╭─ Input records

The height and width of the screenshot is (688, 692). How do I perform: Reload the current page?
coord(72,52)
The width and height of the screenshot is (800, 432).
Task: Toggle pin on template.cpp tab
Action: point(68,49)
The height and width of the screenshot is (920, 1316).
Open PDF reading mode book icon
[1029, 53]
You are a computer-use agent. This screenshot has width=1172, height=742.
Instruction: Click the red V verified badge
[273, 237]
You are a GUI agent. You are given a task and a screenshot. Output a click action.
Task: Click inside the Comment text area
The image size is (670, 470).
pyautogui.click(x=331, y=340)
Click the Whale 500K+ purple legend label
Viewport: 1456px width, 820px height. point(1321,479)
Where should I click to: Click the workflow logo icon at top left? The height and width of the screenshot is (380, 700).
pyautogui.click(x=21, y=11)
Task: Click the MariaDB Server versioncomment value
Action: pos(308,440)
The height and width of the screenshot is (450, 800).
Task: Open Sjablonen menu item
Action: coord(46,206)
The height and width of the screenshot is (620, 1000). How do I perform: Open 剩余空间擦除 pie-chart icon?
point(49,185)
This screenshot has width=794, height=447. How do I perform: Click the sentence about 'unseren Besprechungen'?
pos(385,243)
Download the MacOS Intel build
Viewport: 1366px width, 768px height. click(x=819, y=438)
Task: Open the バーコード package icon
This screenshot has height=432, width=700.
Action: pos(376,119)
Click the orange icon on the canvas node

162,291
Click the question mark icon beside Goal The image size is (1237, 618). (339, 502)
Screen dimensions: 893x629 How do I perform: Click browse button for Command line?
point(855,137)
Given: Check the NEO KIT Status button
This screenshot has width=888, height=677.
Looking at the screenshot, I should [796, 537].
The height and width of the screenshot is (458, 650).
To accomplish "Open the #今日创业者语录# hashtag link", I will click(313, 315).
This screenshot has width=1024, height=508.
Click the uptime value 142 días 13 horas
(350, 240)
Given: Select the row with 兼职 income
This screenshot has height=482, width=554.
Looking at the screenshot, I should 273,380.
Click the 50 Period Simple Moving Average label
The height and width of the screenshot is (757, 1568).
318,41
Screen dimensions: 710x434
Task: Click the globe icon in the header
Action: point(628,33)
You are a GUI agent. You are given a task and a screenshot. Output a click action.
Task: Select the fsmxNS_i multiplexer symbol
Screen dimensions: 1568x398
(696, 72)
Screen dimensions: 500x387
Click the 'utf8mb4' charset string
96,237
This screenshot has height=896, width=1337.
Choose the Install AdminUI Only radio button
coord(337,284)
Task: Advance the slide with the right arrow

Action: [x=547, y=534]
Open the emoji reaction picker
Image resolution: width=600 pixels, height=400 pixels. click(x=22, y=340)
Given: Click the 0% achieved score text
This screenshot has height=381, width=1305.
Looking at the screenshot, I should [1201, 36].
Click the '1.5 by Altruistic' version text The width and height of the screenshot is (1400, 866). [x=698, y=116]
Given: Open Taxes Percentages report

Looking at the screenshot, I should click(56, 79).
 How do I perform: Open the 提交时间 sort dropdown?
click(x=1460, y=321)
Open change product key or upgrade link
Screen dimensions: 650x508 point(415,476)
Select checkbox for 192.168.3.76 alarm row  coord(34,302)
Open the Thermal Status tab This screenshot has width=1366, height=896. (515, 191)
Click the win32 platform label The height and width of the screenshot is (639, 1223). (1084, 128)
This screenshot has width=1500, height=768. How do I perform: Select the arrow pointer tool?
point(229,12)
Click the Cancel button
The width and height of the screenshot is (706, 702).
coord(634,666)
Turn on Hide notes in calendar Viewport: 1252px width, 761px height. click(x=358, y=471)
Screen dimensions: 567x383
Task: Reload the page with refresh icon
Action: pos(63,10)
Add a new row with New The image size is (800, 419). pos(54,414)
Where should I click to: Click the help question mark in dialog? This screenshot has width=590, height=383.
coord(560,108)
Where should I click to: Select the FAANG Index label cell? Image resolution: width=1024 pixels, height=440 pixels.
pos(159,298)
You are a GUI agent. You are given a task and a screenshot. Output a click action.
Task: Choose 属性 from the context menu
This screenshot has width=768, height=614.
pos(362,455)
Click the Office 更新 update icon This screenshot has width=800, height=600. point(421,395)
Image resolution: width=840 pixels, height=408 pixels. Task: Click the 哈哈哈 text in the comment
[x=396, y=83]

╰─

Assigned task: Starting with the line that has "This screenshot has height=381, width=1305.", print each remaining line of the listing exactly.

Result of the exercise:
This screenshot has height=381, width=1305.
Looking at the screenshot, I should [1201, 36].
Click the '1.5 by Altruistic' version text The width and height of the screenshot is (1400, 866). [x=698, y=116]
Given: Open Taxes Percentages report

Looking at the screenshot, I should click(56, 79).
 How do I perform: Open the 提交时间 sort dropdown?
click(x=1460, y=321)
Open change product key or upgrade link
Screen dimensions: 650x508 point(415,476)
Select checkbox for 192.168.3.76 alarm row  coord(34,302)
Open the Thermal Status tab This screenshot has width=1366, height=896. (515, 191)
Click the win32 platform label The height and width of the screenshot is (639, 1223). (1084, 128)
This screenshot has width=1500, height=768. How do I perform: Select the arrow pointer tool?
point(229,12)
Click the Cancel button
The width and height of the screenshot is (706, 702).
coord(634,666)
Turn on Hide notes in calendar Viewport: 1252px width, 761px height. click(x=358, y=471)
Screen dimensions: 567x383
Task: Reload the page with refresh icon
Action: pos(63,10)
Add a new row with New The image size is (800, 419). pos(54,414)
Where should I click to: Click the help question mark in dialog? This screenshot has width=590, height=383.
coord(560,108)
Where should I click to: Select the FAANG Index label cell? Image resolution: width=1024 pixels, height=440 pixels.
pos(159,298)
You are a GUI agent. You are given a task and a screenshot. Output a click action.
Task: Choose 属性 from the context menu
This screenshot has width=768, height=614.
pos(362,455)
Click the Office 更新 update icon This screenshot has width=800, height=600. point(421,395)
Image resolution: width=840 pixels, height=408 pixels. Task: Click the 哈哈哈 text in the comment
[x=396, y=83]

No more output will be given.